Comissão aponta falhas na rede de proteção após morte de Miguel
Relatório final da comissão será apresentado na quinta-feira (27), em plenário; vereadores afirmam que foram identificadas falhas no atendimento e ausência de um fluxo integrado
A Comissão de Investigação da Câmara de Sorocaba concluiu o relatório final dos trabalhos e apontou a existência de falhas na rede de proteção à criança após a morte do bebê Miguel Franco Silva. O documento foi protocolado oficialmente nesta terça-feira (25) e será apresentado em plenário na quinta-feira (27), às 10h15.
Relatora da comissão, a vereadora Jussara Fernandes (Republicanos) afirmou que o relatório foi elaborado após a análise das oitivas e visitas realizadas durante a investigação. Segundo ela, foram ouvidos representantes do Ministério Público, da Polícia Civil, de unidades de saúde, do Gpaci e do Conselho Tutelar, entre outros órgãos que integram a rede de proteção.

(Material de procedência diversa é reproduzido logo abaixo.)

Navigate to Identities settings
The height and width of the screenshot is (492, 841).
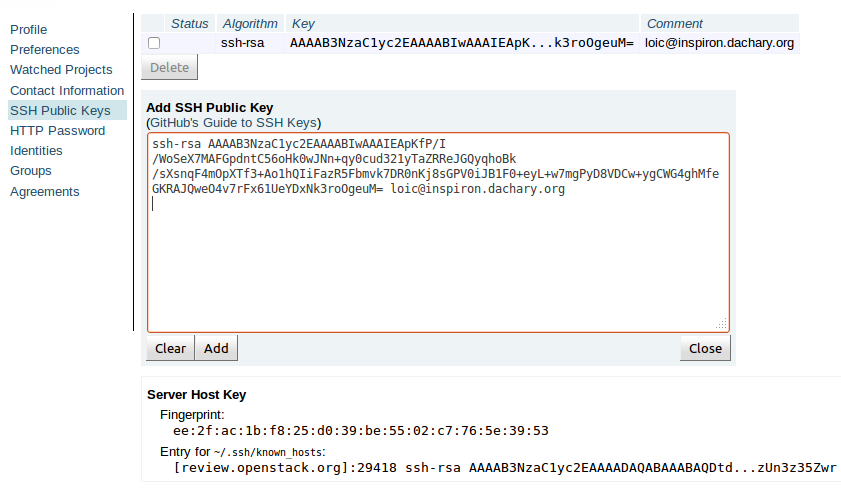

“A constatação principal é que não existe um fluxo”, afirmou Jussara. Segundo a vereadora, embora individualmente os órgãos possam estar cumprindo suas funções, a comissão identificou problemas na articulação entre eles. “A gente está falando da vida de uma criança. Então nós identificamos muitas falhas e nós precisamos que haja uma continuidade em relação a esse acompanhamento, a criação de fluxos mais seguros.”
Presidente da comissão , o vereador Roberto Freitas (PL) também antecipou a conclusão dos trabalhos e confirmou que a comissão identificou falhas na rede de proteção. Ele destacou que os integrantes acompanharam as oitivas e realizaram visitas a diferentes locais, incluindo o Conselho Tutelar.

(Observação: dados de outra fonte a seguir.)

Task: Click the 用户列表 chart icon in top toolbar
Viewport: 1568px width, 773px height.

“O que a gente tinha como frase no início dos trabalhos, que era possível falha na rede de proteção, a gente já pode adiantar aqui para vocês que há falhas”, afirmou.
De acordo com Roberto, o relatório ficará disponível no sistema da Câmara após o protocolo. Na quinta-feira, depois da apresentação em plenário, os vereadores devem realizar uma coletiva para detalhar os principais pontos e encaminhamentos do documento.

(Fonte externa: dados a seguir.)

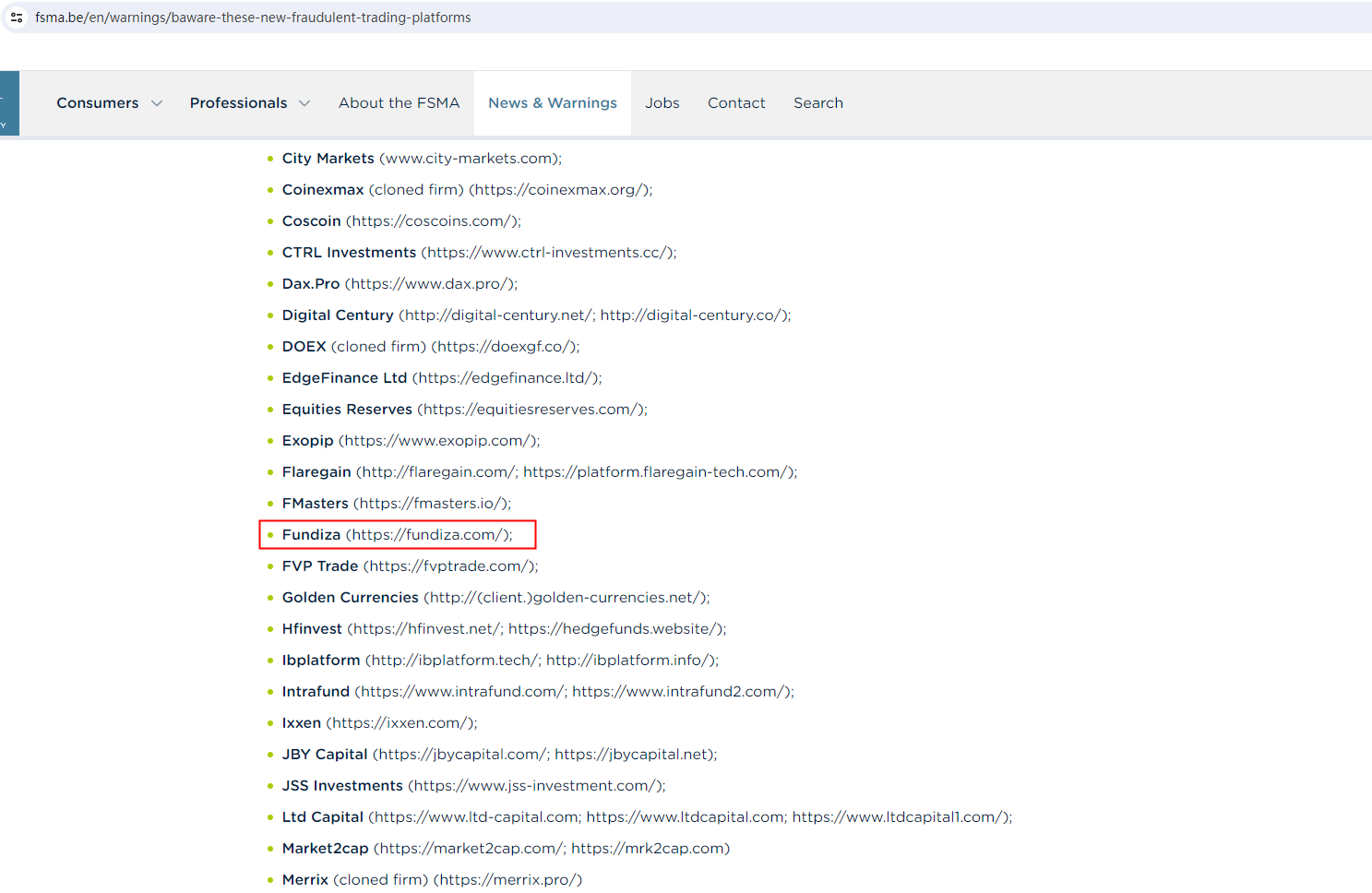Image resolution: width=1372 pixels, height=893 pixels.
Task: Click the blue FSMA logo block
Action: pos(9,103)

Jussara defendeu que as conclusões da comissão resultem em mudanças nos procedimentos de atendimento e acompanhamento de crianças em situação de vulnerabilidade. “A gente não pode realmente deixar isso de maneira que outra criança seja morta dessa maneira”, disse.
Roberto também ressaltou a necessidade de evitar que situações semelhantes voltem a ocorrer. “Perdemos o Miguel e não podemos correr o risco de perder outros Miguel por conta da falha de rede de proteção”, afirmou.